Om Troy memintaku menginap. Permintaan yang sulit sekali ditolak, meski hari masih sangat sore. Om Troy sudah memintaku mampir jauh-jauh hari, sejak perjalanan ini masih dalam wujud rencana 3 bulan lalu. Om Troy malah mendahului pulkam, gowes mudik dari Jogja ke Kandanghaur lebih awal sebelumnya. Untuk kedatanganku ini, ayahnya telah menyiapkan ikan untuk dibakar.  Jadilah, Kami berbuka dengan menu ikan bakar Indramayu. Tak lama kemudian turut bergabung om Ismail dari FedIndramayu yang rumahnya di Karangampel, sambil membawa mangga, khas Indramayu. Mangganya rasanya manis sekali. Top!
Indramayu kota Mangga 
Bersama FedIndramayu : Om Ismail dan Om Saeful Troy gank

Bersama om Ismail, kami mengatasi spoke yang patah. Berdasarkan saran dari om Ridho di jatibarang, ujung spoke yang patah dibuat lengkuk seperti huruf Z, kemudian dimasukkan ke lubang spoke. Itu teknik darurat jika yang patah di sisi sebelah sproket, dan kita tidak punya cukup alat untuk membuka sproket. Sebenarnya aku membawa alat pembuka sproket tapi aku tidak punya alat untuk menguncinya kembali..haha… Dan ternyata cukup efektif, teknik huruf Z ini bisa bertahan hingga Cikarang. Dan nanti oleh teman-teman FedRanger, banku dibawa ke bengkel dan pulang dalam kondisi normal kembali.

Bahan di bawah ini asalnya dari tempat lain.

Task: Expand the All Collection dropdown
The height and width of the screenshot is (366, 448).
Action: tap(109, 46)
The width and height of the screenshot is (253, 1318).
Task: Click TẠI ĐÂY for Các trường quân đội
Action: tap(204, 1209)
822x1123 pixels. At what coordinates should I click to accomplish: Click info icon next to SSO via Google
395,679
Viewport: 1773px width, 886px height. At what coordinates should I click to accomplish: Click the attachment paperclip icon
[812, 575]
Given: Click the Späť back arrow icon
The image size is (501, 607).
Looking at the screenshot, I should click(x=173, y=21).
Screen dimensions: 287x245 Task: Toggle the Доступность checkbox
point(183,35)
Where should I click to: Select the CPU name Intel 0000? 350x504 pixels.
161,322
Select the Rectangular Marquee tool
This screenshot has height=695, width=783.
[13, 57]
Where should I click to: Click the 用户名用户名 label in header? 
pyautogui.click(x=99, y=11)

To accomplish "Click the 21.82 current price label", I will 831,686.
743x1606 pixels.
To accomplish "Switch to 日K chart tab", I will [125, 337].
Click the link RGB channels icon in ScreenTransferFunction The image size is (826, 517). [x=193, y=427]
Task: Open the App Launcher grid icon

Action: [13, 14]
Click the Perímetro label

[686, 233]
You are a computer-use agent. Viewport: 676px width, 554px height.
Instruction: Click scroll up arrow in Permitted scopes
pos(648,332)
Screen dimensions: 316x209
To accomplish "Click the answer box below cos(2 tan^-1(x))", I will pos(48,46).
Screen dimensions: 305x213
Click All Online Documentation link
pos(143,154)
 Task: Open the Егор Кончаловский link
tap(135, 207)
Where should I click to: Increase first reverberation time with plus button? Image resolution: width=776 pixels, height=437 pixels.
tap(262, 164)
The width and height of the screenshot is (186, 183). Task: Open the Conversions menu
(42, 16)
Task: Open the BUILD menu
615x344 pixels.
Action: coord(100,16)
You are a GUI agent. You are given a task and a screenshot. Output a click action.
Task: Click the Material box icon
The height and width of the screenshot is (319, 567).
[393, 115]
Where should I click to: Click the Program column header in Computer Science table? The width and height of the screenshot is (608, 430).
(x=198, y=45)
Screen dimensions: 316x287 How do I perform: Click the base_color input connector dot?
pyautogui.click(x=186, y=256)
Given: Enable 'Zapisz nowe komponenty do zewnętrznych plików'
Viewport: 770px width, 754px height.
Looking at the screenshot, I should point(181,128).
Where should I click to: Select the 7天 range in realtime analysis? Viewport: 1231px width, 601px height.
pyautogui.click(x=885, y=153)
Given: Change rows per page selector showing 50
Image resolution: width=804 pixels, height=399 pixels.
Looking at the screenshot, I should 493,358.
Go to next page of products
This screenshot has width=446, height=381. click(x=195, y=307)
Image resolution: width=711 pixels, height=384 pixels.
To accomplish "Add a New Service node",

Kami bermalam disini. Menunggu tayangan FedJogjakarta di acara “Laki-laki Punya Mau” di salah satu stasiun TV. Jadwalnya sih jam 23.00. Tapi baru benar-benar tayang mendekati tengah malam. Dan aku sudah tertidur pulas. Tertidur dalam penantian. Hehe…

Jarak tempuh di hari ke-3 ini pendek, 106 km saja. Pengeluaran sekitar 40 ribu rupiah.